El Faro | Miércoles 22 de octubre de 2014
S indignante ver cómo mientras Letta y Berlusconi se enzarzan en saber quién la tiene más grande, un barco cargado con 500 inmigrantes vuelca en una de sus costas. ¡¡500 inmigrantes!! ¿Y a quién le importan? A nosotros parece que poco... Lo nuestro es más bien el arte de cultivarnos contemplando y opinando sobre la telebasura que nos invita a jugar interpretando mentes criminales, opiniones desquiciadas y desquiciantes, e interpretaciones judiciales de cualquier tipo.

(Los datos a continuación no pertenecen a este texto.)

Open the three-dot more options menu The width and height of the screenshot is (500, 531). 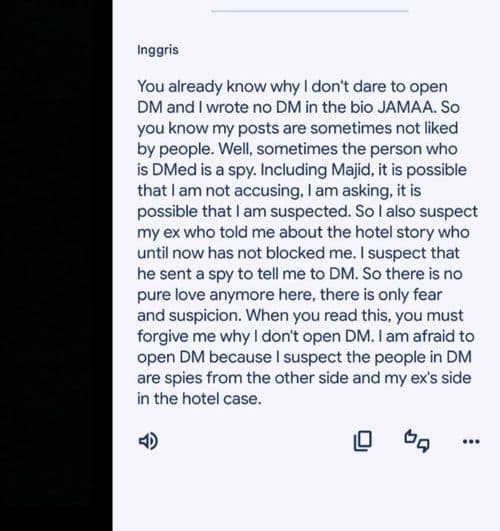[x=471, y=441]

El verdadero drama es que han muerto ya más de 300 personas. Y estaría por asegurar que, de hacer ahora una encuesta pública entre otras tantas, la noticia ni siquiera aparecería entre los cinco destacados informativos de la semana de cada uno de ellos ¡De infarto! De repente ‘El mar se llena de muertos’ y a nosotros, poco más o menos, nos la pela. Y es que esta vez no fue el tren Altaria en Androis. Pero el drama humano, como humanos que somos, no puede dejar nunca de sobrecogernos, sea donde sea, afecte a quien afecte. Lo de Lampedusa debe ser una llama de atención definitiva; un punto de inflexión; un grito de socorro que, de una vez por todas, tenga respuesta, porque como ha dicho el Papa Francisco, que ya es reincidente en la ‘protesta’, no podemos tolerar por más tiempo algo que no debe provocarnos sino vergüenza.

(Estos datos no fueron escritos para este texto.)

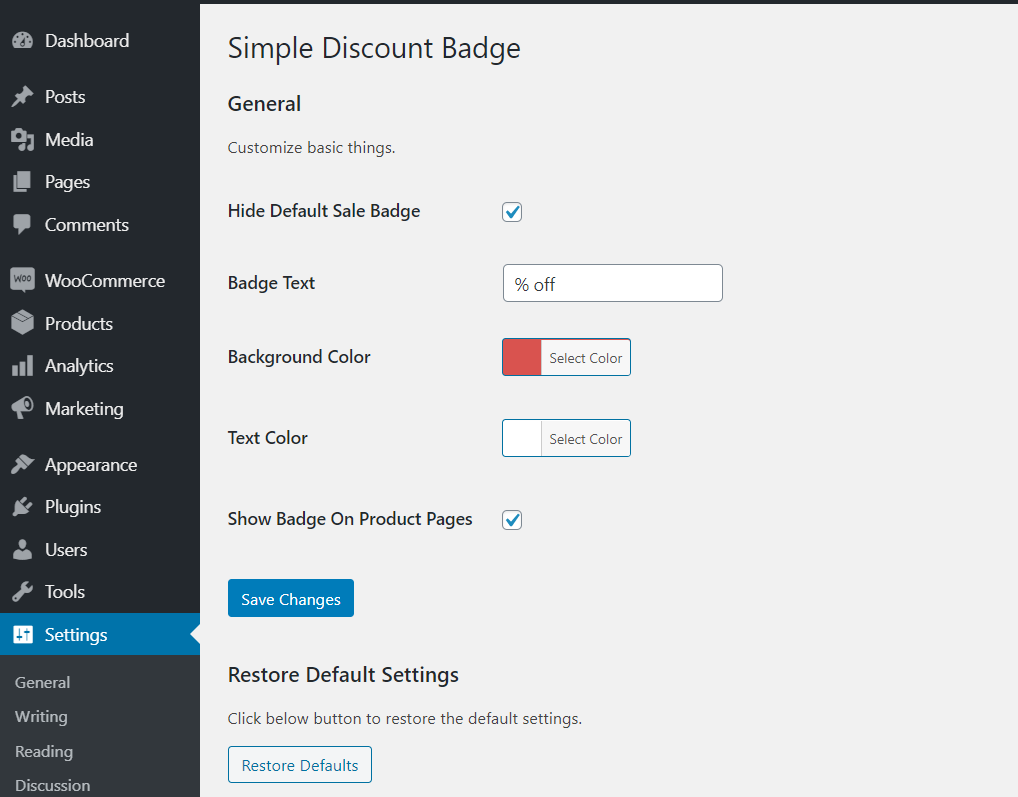The width and height of the screenshot is (1018, 797).
Task: Uncheck Hide Default Sale Badge checkbox
Action: click(x=512, y=212)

Lampedusa es un drama desproporcionado; la puerta de Europa de una tragedia que corroe a miles de millones de almas que buscan en nosotros un futuro; el dintel de la esperanza de pueblos como Ghana y Somalia; la Buenos Aires o la Venezuela que antaño muchos españoles buscábamos; la Suiza o la Alemania que tanto perseguimos en otros tiempos. Lampedusa es, por tanto, un desafío y un recuerdo. ¿Cómo entender entonces a ese pesquero que huye y no auxilia, a ese símil de Schettino? ¿Cómo juzgar en conciencia a ese joven tunecino que trafica con pateras a costa de la ilusión de la gente?
Lampedusa llora. Llora por los muertos y por los vivos que pese a sus muchos esfuerzos y no menos calamidades se ven incapaces de alcanzar su destino. Llora por las ambulancias y los ataúdes que se multiplican. Llora de solidaridad y por su falta. Pero, sobre todo, llora de impotencia por una Europa que se declara abierta al mundo y luego se vuelve proteccionista; por un Occidente que se llena la boca de responsabilidad social y luego no regula al inmigrante con la misma justicia con la que lo deporta, por un continente más ocupado en cuotas de poder, de igualdad. Lampedusa llora por el alzheimer de un Mediterráneo que ha olvidado que él también fue Ghana, eso sí, eran otros tiempos.